Utilizing a pink-colored Necrom Eyecon in conjunction with a Proto-Mega Ulorder, Alia can transform into Kamen Rider Dark Necrom P (仮面ライダーダークネクロムP（ピンク）, Kamen Raidā Dāku Nekuromu Pinku).

Alia is portrayed by Reon Kadena (かでな れおん, Kadena Reon), who also portrays her mother Alicia. As a child, Alia is portrayed by Emiri (エミリ).

====Adonis====
Adonis (アドニス, Adonisu) is the emperor of the Gamma World and the father of Alain, Adel, Alia, and Argos who cares for his people and family. During the Yayoi period, as detailed in the tie-in novel Novel: Kamen Rider Ghost: Memories to the Future, Adonis led a group of people in migrating from Earth to Planet Gamma to protect them from a barbaric king. After losing his wife Alicia (アリシア, Arishia), firstborn child Argos, and many of his comrades, Adonis created the Demia Project to ensure immortality for the Gamma. Due to this, he was chosen by the Great Eye and used its power to realize his magistrate Edith's machine, which he developed to transfer the Gamma World's population's souls into Eyecons. However, the machine killed more of their people, which led to Adonis reluctantly approving his son Adel and scientist Igor's idea to invade the human world to solve the problem.

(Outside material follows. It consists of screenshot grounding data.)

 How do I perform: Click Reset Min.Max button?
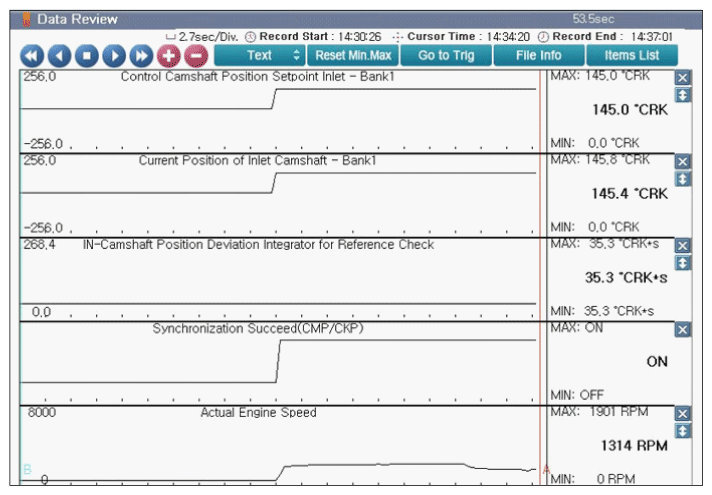pyautogui.click(x=353, y=55)
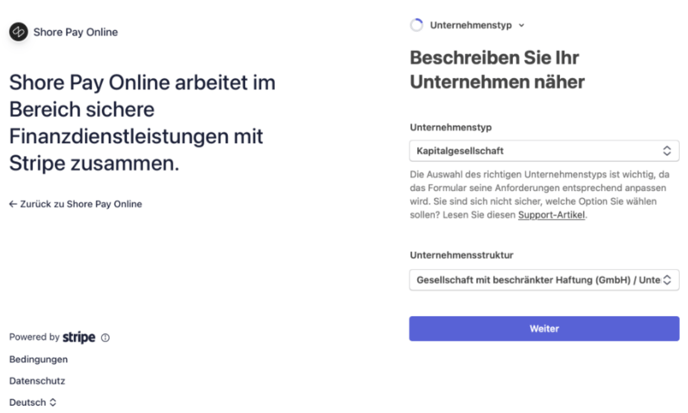Screen dimensions: 688x413
Task: Click the back arrow before Zurück
Action: click(x=13, y=204)
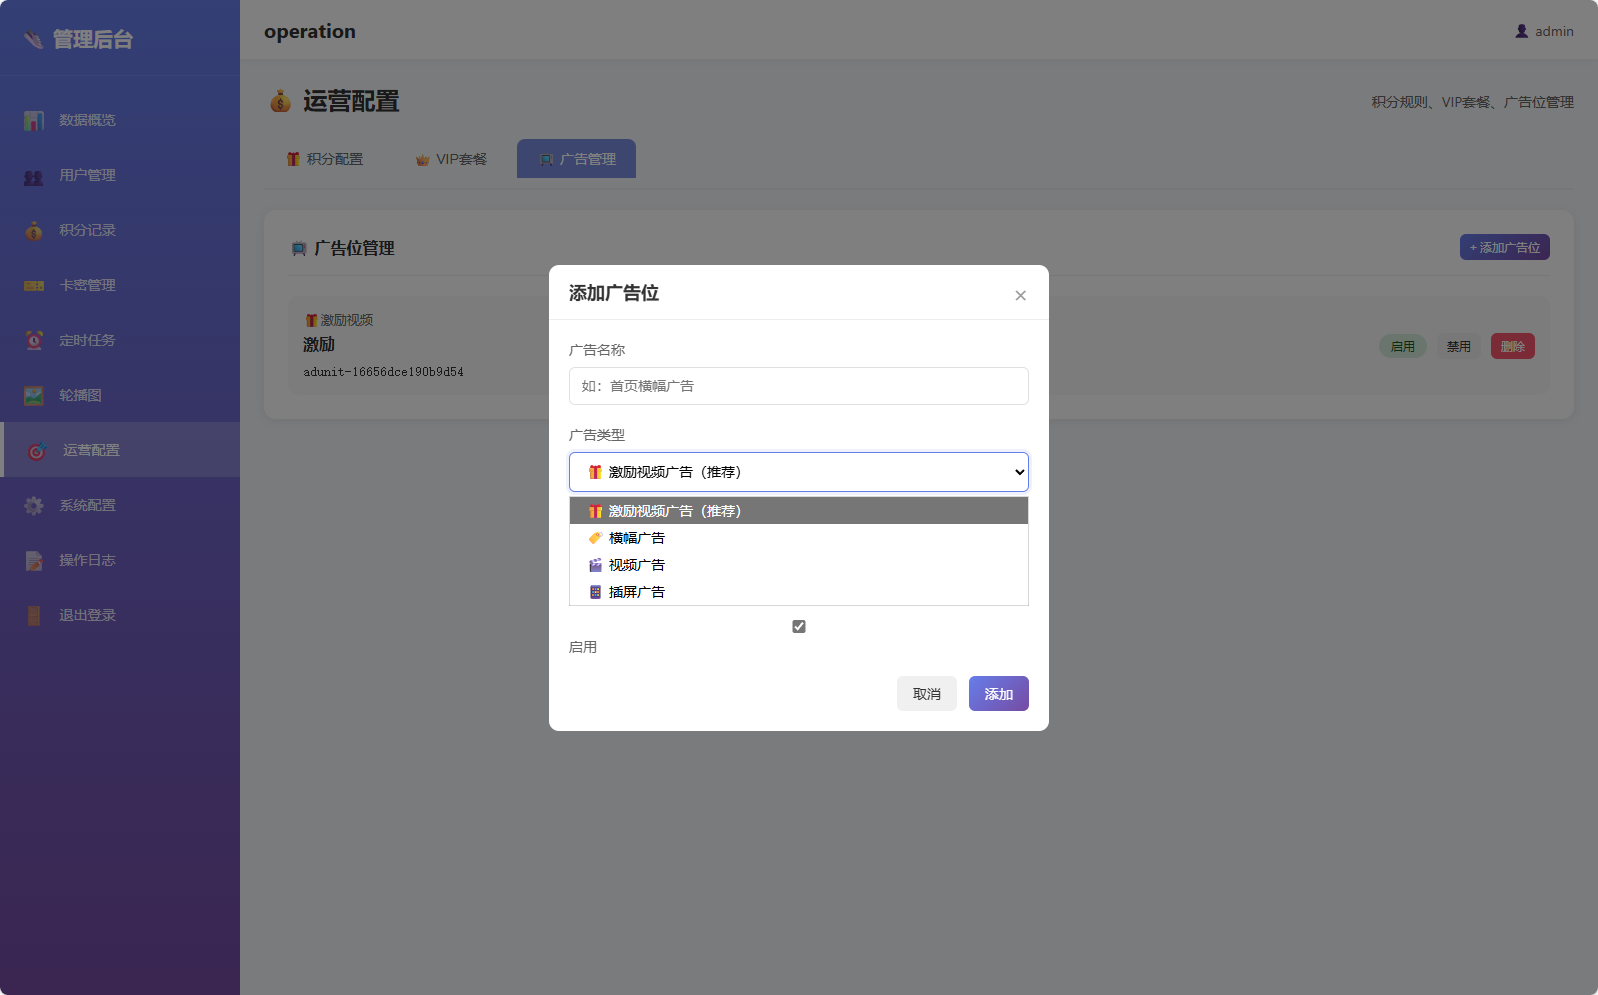Click the 数据概览 chart icon in sidebar
Screen dimensions: 1598x995
click(34, 121)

Over time, Adonis came to regret the innocent lives being taken, causing him to doubt his actions. Before he could call off the invasion, Adel destroyed his father's Gamma Eyecon, imprisoned, and framed Adonis' youngest son Alain for regicide. Alain and Takeru Tenkūji eventually free Adonis, who sacrifices himself to protect Alain from Adel's army. Dying in Alain's arms, Adonis reaffirms his love for him and tells him to listen to his heart in the hopes of stopping him from making the same mistakes that he did.

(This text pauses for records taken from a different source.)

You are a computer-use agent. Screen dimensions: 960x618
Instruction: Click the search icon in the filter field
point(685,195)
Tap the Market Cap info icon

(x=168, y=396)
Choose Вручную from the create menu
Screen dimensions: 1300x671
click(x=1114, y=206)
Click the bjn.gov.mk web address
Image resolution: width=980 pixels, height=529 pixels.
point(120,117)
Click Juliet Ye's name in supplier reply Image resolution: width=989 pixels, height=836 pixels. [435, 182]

Adonis is portrayed by Hiroshi Katsuno (勝野 洋, Katsuno Hiroshi).

====Gyro====
Gyro (ジャイロ, Jairo) is Alain's combat instructor and Ryūrai's former subordinate who was tasked with protecting Adonis during their people's migration from the human world to the Gamma World. Amidst Adel's plot to use the Demia Project to turn everyone in the human world and Gamma World into copies of himself, Gyro fears Adel is going too far and mercilessly putting their people's life energies at risk, but is forced to obey him. Following the Gammisers' defeat, Gyro is freed of the Demia Project and awakens in his mortal body. However, during the events of the V-Cinema, Ghost Re:Birth: Kamen Rider Specter, Gyro is killed by Danton.

As a Gamma Ultima, Gyro possesses the unique ability to reverse time within his surroundings and carries a sword.

Gyro is portrayed by Seiji Takaiwa (高岩 成二, Takaiwa Seiji).

====Gamma Combatants====
Gamma Combatants are Gamma Assaults who empower themselves using objects closely tied to historical figures to gain clothing-like armaments and weapons, similarly to Kamen Riders Ghost, Specter, and Necrom, among others.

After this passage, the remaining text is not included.